> [Tarefa a realizar]: Traduza para o inglês esta frase do trecho sobre o VII ENEI: "A maioria dos indígenas (42,8 mil) está matriculada em instituições particulares de ensino superior."

Rio Grande do Sul

POVOS ORIGINÁRIOS

VII ENEI destaca a importância da formação política indígena na luta por direitos

Cerca de 400 estudantes indígenas de todo o país se reuniram em Porto Alegre nesta semana para debater o cenário atual

Brasil de Fato | Porto Alegre (RS) |
Além de mesas de debate, indígenas realizaram ato político pelas ruas da capital gaúcha
Além de mesas de debate, indígenas realizaram ato político pelas ruas da capital gaúcha - Foto: Divulgação VII ENEI UFRGS

O Brasil tem aproximadamente mais de 56 mil estudantes indígenas no ensino superior, distribuídos por todo o país. Mas os cortes e a inviabilidade de recursos dificultam a permanência desses estudantes. As políticas indígenas de educação e o desmonte da escola à universidade foram alguns dos temas trabalhados no VII Encontro Nacional de Estudantes Indígenas (ENEI), que esse ano teve o tema “Direitos Indígenas em perspectiva: das políticas indigenistas de Estado ao estado das políticas indigenistas”.

Durante quatro dias (21 a 24 de outubro), universitários indígenas, graduados, pós-graduados, assim como lideranças indígenas de todo o país, se reuniram na Escola de Educação Física, Fisioterapia e Dança da Universidade Federal do Rio Grande do Sul (ESEFID UFRGS) para debater o contexto atual. O VII ENEI debateu temas como os Direitos Originários dos Povos Indígenas entre a cerca e o asfalto; Políticas de Saúde entre Equidade e Assimetria de poder; Epistemologia da Terra: os Território Indígena são milenarmente Agroecológico?; e Mulheres Indígenas: fortalecimento das teias do Cuidado a proteção no território e Espírito.

Encontro Nacional dos Estudantes Indígenas foi realizado na UFRGS | Foto: Douglas Freitas 

Segundo o último Censo da Educação Superior do Instituto Nacional de Estudos e Pesquisas Educacionais Anísio Teixeira (Inep), de 2017, há 56,7 mil indígenas matriculados no ensino superior do país, número que representa 0,68% do total de 8,3 milhões de estudantes matriculados. A maioria dos indígenas (42,8 mil) está matriculada em instituições particulares de ensino superior. Mesmo como crescimento do ingresso, os cortes de verbas e os retrocesso das políticas de ações afirmativas, advindas por exemplo das cotas, dificultam a permanência dos estudantes.

De acordo com o coordenador geral do encontro, Douglas Jacinto Rosa, da etnia Kaingang, gestor ambiental e mestrando em antropologia social da UFRGS, o evento reuniu estudantes do Brasil inteiro para socializar pesquisas, as experiências e as estratégias, uma vez que, como aponta, regionalmente cada povo tem experimentos e diferentes formas de resistência diante dos distintos ataques aos direitos indígenas.

> [Dados fornecidos]:
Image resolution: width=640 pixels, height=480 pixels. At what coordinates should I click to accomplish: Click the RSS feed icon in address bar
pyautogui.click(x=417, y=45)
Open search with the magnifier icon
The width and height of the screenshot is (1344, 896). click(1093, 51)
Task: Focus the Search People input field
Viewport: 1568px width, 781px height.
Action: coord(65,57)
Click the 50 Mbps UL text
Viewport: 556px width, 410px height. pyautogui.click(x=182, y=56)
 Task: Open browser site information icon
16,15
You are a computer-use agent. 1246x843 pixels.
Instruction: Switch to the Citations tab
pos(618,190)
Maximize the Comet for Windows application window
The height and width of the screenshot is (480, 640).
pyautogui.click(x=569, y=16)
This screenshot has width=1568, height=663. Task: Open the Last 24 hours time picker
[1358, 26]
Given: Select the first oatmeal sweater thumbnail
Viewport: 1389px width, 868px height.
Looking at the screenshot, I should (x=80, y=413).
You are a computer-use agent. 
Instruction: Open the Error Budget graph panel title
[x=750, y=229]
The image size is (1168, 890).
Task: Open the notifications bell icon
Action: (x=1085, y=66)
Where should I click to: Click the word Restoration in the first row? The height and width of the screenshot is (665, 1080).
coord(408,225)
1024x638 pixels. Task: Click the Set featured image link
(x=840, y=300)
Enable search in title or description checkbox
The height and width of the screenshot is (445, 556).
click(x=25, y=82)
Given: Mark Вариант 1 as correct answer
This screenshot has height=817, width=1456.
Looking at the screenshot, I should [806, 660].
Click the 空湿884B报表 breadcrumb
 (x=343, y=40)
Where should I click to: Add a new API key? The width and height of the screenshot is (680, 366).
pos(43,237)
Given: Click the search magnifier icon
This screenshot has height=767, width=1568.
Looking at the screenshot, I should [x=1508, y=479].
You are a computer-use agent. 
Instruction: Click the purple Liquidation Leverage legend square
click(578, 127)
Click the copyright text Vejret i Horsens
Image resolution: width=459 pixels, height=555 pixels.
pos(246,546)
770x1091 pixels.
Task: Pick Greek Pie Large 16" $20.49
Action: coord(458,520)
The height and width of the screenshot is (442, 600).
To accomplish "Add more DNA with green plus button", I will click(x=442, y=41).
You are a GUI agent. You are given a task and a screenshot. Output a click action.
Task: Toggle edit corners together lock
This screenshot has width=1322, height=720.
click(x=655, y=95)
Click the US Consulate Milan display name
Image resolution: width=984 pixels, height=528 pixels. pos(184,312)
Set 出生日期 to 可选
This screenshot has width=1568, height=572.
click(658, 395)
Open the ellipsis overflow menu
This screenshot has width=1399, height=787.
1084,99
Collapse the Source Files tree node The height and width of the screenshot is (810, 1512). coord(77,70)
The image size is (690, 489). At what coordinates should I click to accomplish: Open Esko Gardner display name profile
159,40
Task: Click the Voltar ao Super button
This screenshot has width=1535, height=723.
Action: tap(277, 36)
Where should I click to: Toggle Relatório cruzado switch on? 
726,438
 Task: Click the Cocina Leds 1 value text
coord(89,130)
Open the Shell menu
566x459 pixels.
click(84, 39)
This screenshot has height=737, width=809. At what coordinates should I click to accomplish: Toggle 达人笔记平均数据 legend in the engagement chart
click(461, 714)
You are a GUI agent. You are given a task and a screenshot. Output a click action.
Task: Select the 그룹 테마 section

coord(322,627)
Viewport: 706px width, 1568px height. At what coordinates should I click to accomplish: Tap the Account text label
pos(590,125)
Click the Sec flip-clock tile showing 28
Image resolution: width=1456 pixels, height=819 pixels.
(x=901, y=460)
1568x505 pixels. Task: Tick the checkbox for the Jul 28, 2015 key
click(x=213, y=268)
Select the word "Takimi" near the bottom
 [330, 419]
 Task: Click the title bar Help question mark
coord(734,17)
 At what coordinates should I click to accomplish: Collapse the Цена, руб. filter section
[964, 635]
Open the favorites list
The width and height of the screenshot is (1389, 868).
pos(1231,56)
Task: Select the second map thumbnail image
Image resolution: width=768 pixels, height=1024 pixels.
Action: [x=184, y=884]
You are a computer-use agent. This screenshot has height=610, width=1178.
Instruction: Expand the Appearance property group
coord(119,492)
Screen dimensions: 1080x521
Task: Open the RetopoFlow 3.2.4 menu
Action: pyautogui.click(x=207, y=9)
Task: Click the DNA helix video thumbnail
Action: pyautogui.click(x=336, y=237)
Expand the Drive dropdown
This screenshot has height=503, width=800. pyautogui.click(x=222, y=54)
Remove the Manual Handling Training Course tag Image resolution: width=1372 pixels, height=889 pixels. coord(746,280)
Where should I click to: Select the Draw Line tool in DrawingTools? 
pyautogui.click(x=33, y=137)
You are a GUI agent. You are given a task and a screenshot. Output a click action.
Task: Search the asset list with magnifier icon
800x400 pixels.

> [Resposta da tarefa]: Most Indigenous people (42.8 thousand) are enrolled in private institutions of higher education.